Low-Emission Technologies:

  • The hydrogen sector is evolving as an area of innovation, focusing on the development of low-emission and sustainable technologies.

All of this positions hydrogen as a crucial element in the future, sustainable, and diversified energy system. However, challenges such as production costs, process efficiency, and infrastructure need to be addressed for hydrogen to play an even larger role in the global energy system.

 

Hydrogen production technologies:

1. Steam Methane Reforming (SMR):

  • Widely used industrial method for hydrogen production. Chemical process where methane (CH₄), the main component of natural gas, reacts with steam (H₂O), resulting in hydrogen (H₂), carbon dioxide (CO₂), and heat.
  • SMR generates carbon dioxide as a byproduct, making hydrogen from this source not emission-free regarding CO₂.
  • The process requires a significant amount of energy, impacting the economic viability and sustainability of hydrogen production.

Currently, steam methane reforming is the most important commercial source of hydrogen, although alternative methods are being developed to enhance the sustainability of this strategic energy resource.

2. Autothermal Reforming with Steam (ATR):

  • Combines elements of steam methane reforming and combustion, providing process flexibility and increased efficiency.

3. Partial Oxidation (POX):

  • A process in which the amount of oxygen is limited during the reaction with natural gas or other hydrocarbons, leading to the production of hydrogen and carbon monoxide (CO).

 

Eco-Friendly Hydrogen Production Technologies:

1. Water Electrolysis:

  • Process in which water (H₂O) is split into hydrogen (H₂) and oxygen (O₂) using an electric current.
  • Water can be sourced from both drinking water and seawater.
  • Water electrolysis requires a supply of electrical energy, making it dependent on the energy source (e.g., renewable energy).

2. Photolysis:

  • Utilizes sunlight to split water into hydrogen and oxygen.
  • Currently in the experimental phase and requires further research to enhance efficiency.

3. Hydrogen-Producing Bacteria:

  • Utilizes bacteria capable of fermentation, which release hydrogen as a byproduct.
  • An emerging technology with the potential to produce hydrogen from biomass.

● **COMPLETE THE FOLLOWING**:
(A) Do these statements agree with the hydrogen overview? For each, answer yes or no and quote the deciding words. (i) Hydrogen made by steam methane reforming is free of CO₂ emissions. (ii) Water for electrolysis can be taken from seawater. (iii) Photolysis is already past the experimental phase.
(B) According to the hydrogen overview, what does partial oxidation produce besides hydrogen?
(C) Why does the hydrogen overview say that water electrolysis depends on its energy source?

● **EXTRACTED RECORDS**:
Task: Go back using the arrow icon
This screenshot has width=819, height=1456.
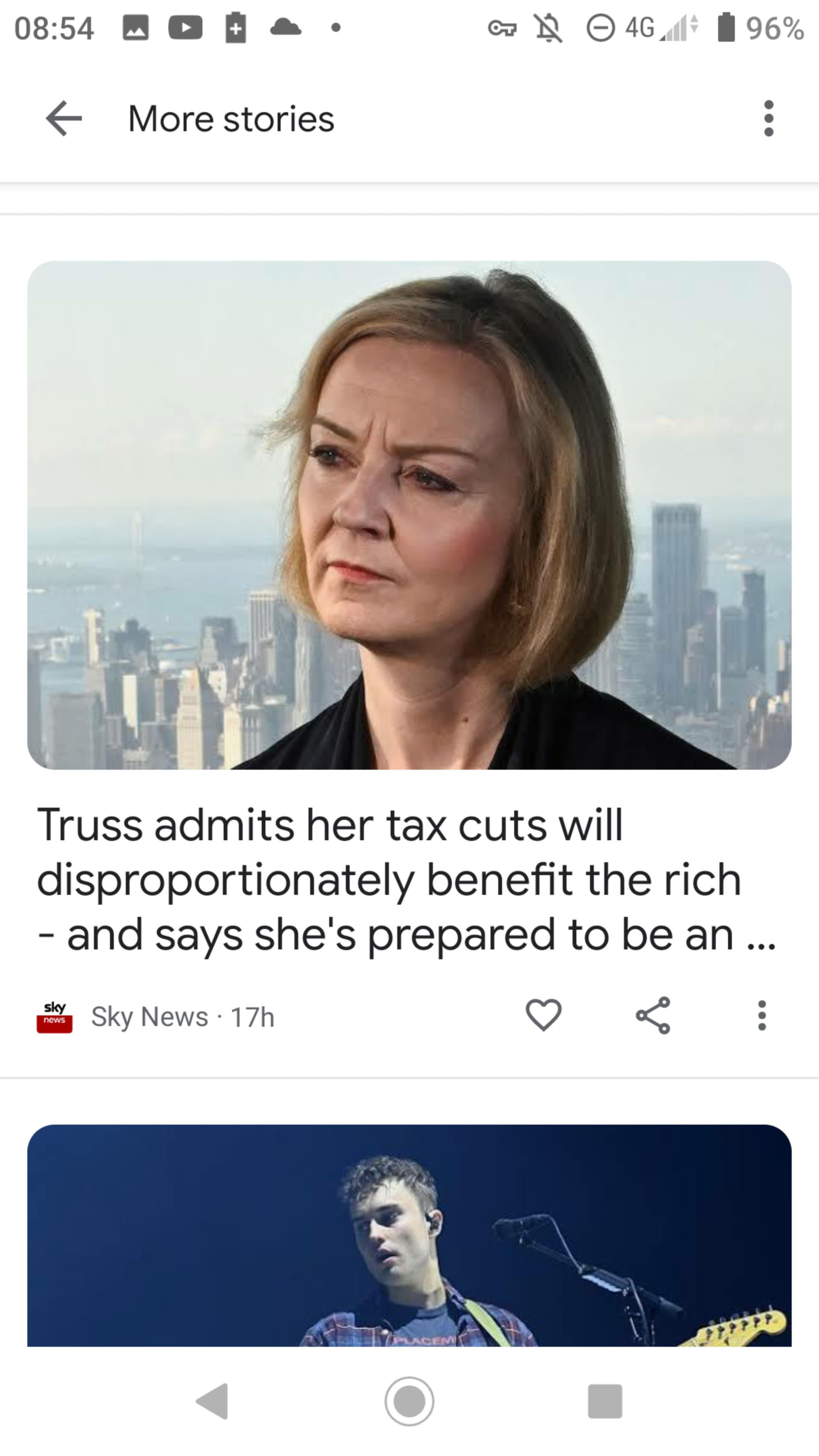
...
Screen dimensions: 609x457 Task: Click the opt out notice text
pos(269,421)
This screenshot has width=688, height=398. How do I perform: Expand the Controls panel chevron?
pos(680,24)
--
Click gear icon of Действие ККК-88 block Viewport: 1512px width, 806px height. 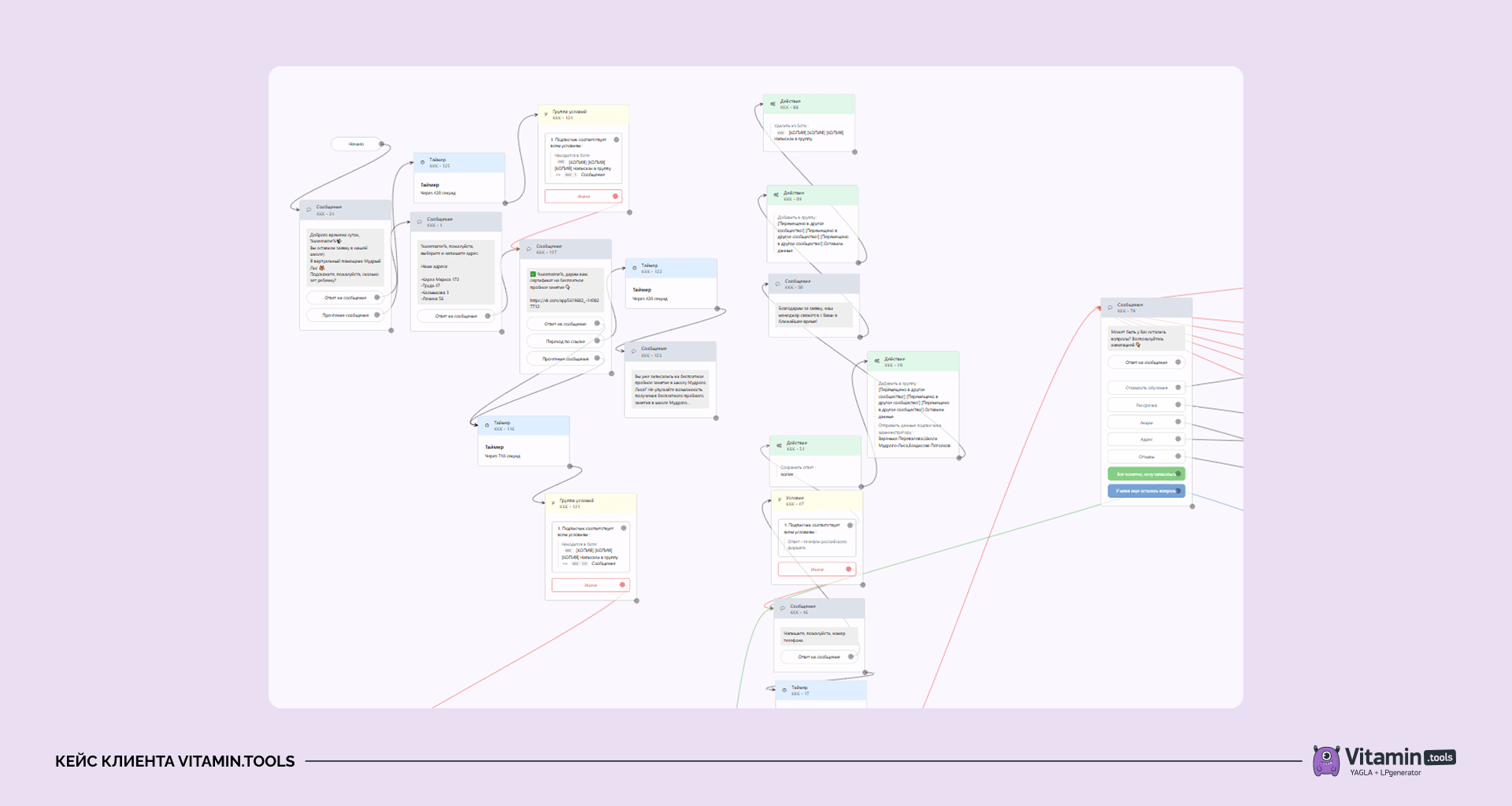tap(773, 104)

● **ANSWERS IN ORDER**:
(A)
(i) No: "SMR generates carbon dioxide as a byproduct, making hydrogen from this source not emission-free regarding CO₂."
(ii) Yes: "Water can be sourced from both drinking water and seawater."
(iii) No: "Currently in the experimental phase and requires further research to enhance efficiency."

(B) Carbon monoxide (CO).

(C) Water electrolysis splits water into hydrogen and oxygen using an electric current, so it needs a supply of electrical energy. That makes it dependent on where that energy comes from, such as renewable energy.